But the fruit of the Spirit is love, joy, peace, forbearance, kindness, goodness, faithfulness, gentleness and self-control. Against such things there is no law.
- Galatians 5:22-23 (NIV)
My fruit for today, forbearance, is defined as patience, long suffering, keeping silent, tolerating an offence or indulging an offender or enemy. I wouldn’t say I have any enemies, however, there are several people who do offend me. This past month has been particularly difficult and I feel like I have “doormat” tattooed on my forehead. Or possibly “naïve”. Normally I am a very patient person, tolerating and forgiving many offenses no matter how often they occur. However, when I feel as though my children are being threatened, my patience and tolerance ends instantly. Do what you will to me, but do not put my children in any kind of danger, whether it is immediate or latent.

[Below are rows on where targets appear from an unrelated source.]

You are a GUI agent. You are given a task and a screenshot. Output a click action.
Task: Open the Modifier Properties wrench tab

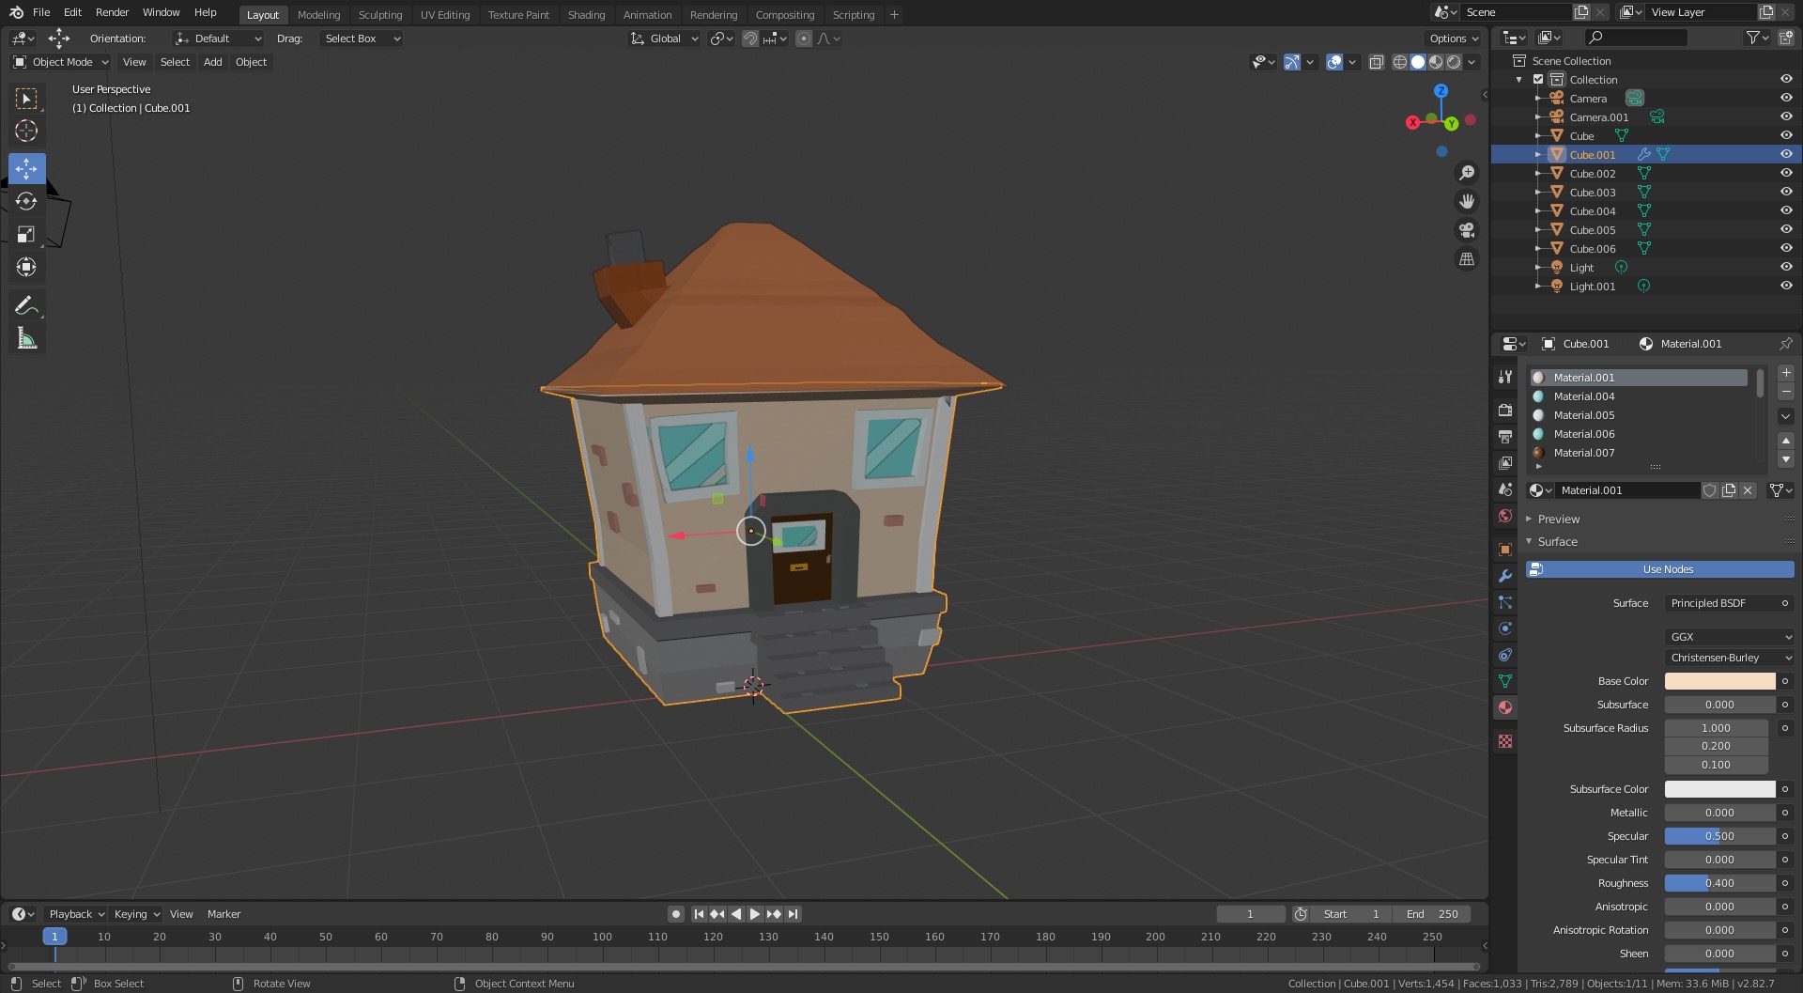[x=1504, y=575]
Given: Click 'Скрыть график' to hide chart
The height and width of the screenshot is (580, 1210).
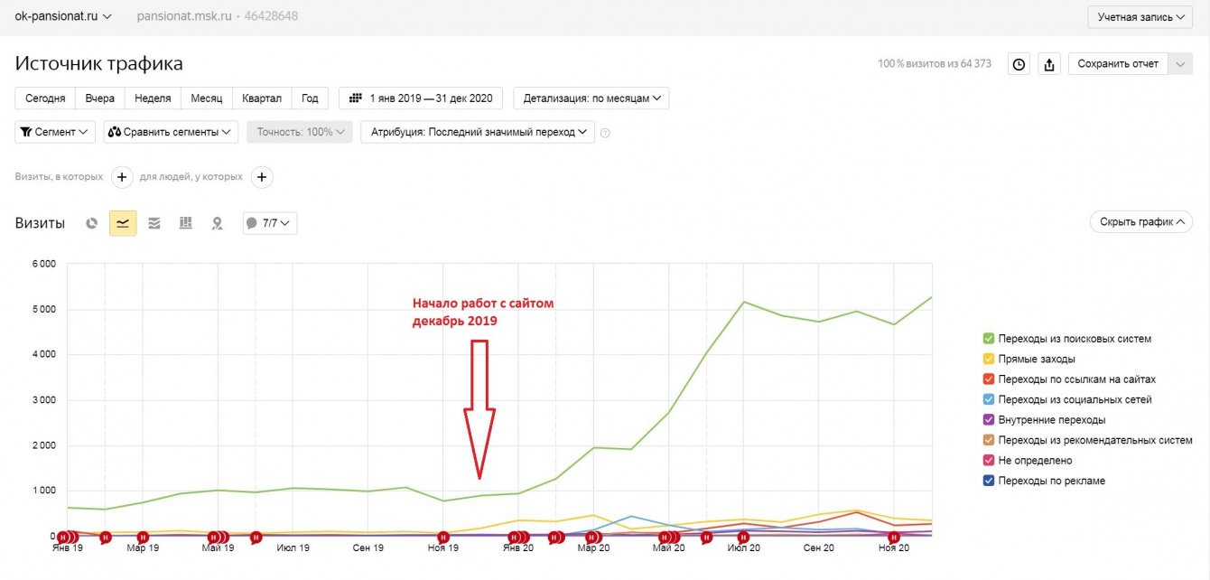Looking at the screenshot, I should pos(1140,222).
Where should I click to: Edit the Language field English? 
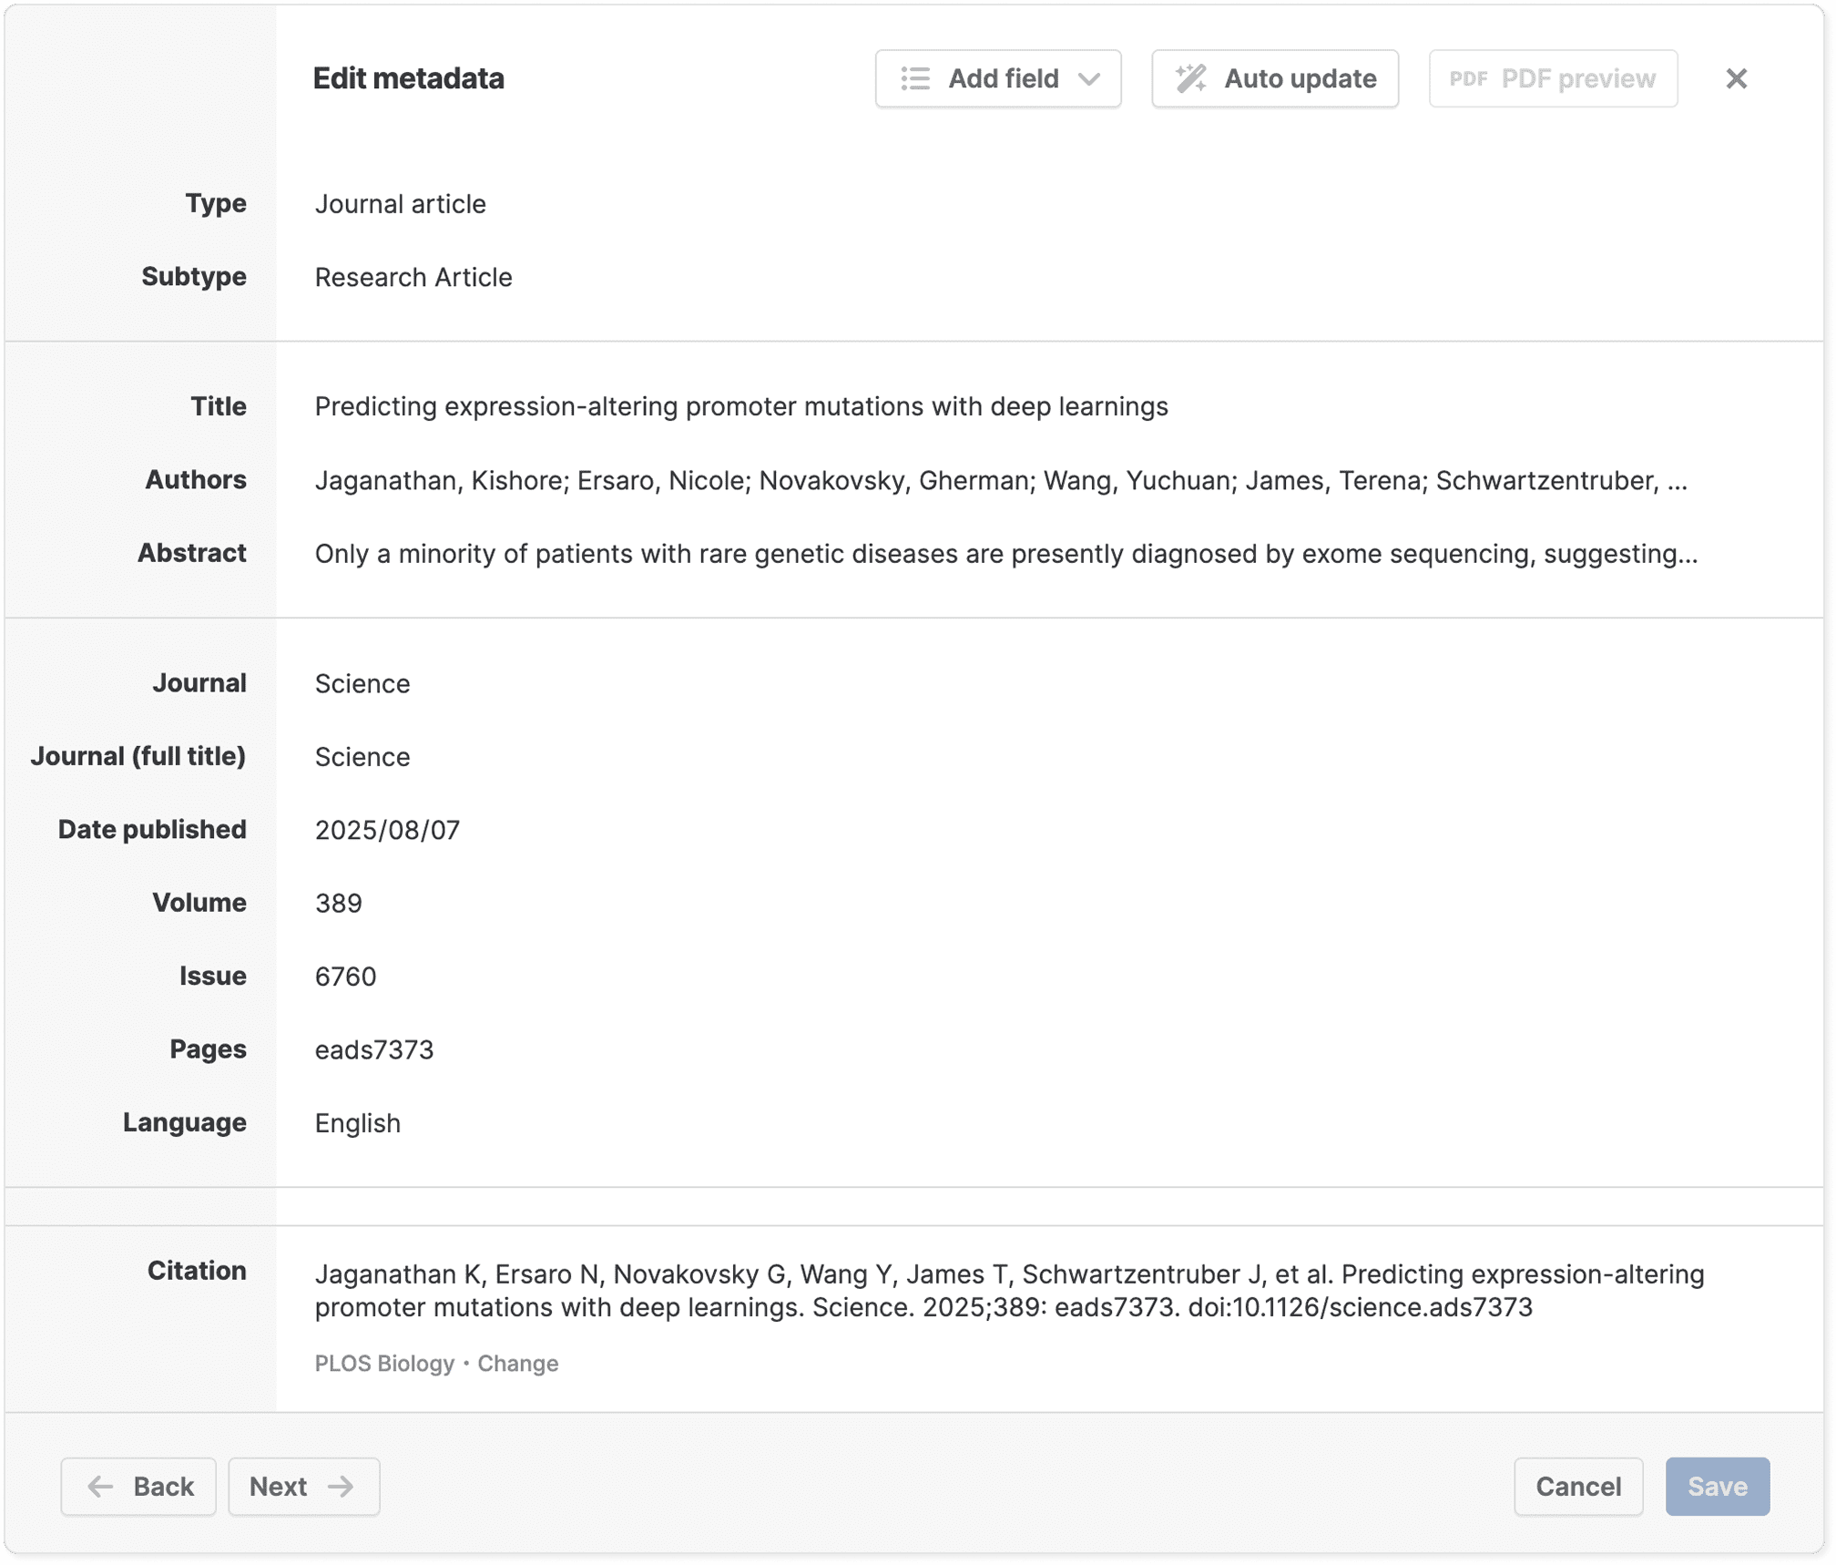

Perhaps my recent struggle with this fruit is because I feel as though I am expected to tolerate interference into my children’s personal lives and development. I do not believe that is something that should be tolerated or indulged. When it comes to my children and their emotional and social well-being, my children come first and virtual strangers come nowhere. That’s probably not something I should admit to because it seems terribly uncharitable, but there it is. My family comes before people who just want to get what they can from us by any means they deem necessary. I have tried to be patient and tolerant, while at the same firmly putting my foot down to ensure my children don’t become doormats to those with stronger personalities. It is a fine line though, and one I’m not entirely sure I am keeping my big stomping feet on.
Is there a balance between being firm and tolerant? I’m not sure. As Ecclesiastes 3:1 (NIV) says,
There is a time for everything,
and a season for every activity under the heavens
The time to be silent is gone for now and at this time, in this moment, it is my time to speak. The time to be silent will come again, when this season has passed. I am not going to fly off the handle and burn the world down. But I will be putting my foot down very solidly until this season is over, and only in this situation. The struggle for me is to separate moments and not allow my irritation to spill into other areas of life. Or to allow my irritation to influence how I deal with the situation. I will continue to make a concerted effort to forebear as much as I can, which is a hang of lot, I think.
As for the essential oil I associate with forbearance or patience, I would have to go with Neroli. Also known as orange blossom, Neroli is extracted from the flowers (or blossoms) of the orange tree (Citrus aurantium var. vugaris). It is a delightful combination of fruity and floral and I have always loved the scent. When I feel agitated and impatient, a long deep breath of Neroli calms my nerves and my mind like nothing else can. I can’t explain why and there is no associated memory that fills me with patience and tolerance when I smell Neroli. It is just one of my favourite scents that so happens to help me hold back any rash emotional impulses.